* Work required *
What appears from the first line of the data below through the line containing "Task: Reload the page with the refresh icon", both included, should be copied exactly, and nothing else.

== Record extracts

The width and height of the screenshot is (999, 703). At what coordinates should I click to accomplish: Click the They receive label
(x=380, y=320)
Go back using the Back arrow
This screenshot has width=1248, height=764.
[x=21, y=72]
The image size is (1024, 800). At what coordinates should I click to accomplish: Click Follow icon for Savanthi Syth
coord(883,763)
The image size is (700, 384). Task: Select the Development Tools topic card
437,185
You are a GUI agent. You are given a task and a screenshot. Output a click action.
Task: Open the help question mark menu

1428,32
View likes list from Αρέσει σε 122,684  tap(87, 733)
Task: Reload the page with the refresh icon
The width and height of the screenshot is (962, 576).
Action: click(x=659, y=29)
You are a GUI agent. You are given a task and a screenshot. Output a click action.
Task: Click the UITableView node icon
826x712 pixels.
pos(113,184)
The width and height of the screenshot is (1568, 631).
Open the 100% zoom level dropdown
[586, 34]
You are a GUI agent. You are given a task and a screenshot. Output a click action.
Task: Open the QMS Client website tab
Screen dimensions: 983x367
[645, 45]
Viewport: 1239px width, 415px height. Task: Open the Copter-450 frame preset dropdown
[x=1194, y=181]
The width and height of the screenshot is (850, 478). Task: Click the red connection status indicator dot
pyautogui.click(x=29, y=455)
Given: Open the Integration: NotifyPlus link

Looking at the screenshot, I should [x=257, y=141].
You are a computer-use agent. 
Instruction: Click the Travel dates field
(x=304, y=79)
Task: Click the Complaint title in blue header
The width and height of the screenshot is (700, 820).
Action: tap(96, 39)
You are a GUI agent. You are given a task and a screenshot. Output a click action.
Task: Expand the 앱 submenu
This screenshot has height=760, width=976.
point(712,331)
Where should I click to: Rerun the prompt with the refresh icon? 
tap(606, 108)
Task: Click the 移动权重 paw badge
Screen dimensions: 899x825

====

* Solution to this task *
The width and height of the screenshot is (999, 703). At what coordinates should I click to accomplish: Click the They receive label
(x=380, y=320)
Go back using the Back arrow
This screenshot has width=1248, height=764.
[x=21, y=72]
The image size is (1024, 800). At what coordinates should I click to accomplish: Click Follow icon for Savanthi Syth
coord(883,763)
The image size is (700, 384). Task: Select the Development Tools topic card
437,185
You are a GUI agent. You are given a task and a screenshot. Output a click action.
Task: Open the help question mark menu

1428,32
View likes list from Αρέσει σε 122,684  tap(87, 733)
Task: Reload the page with the refresh icon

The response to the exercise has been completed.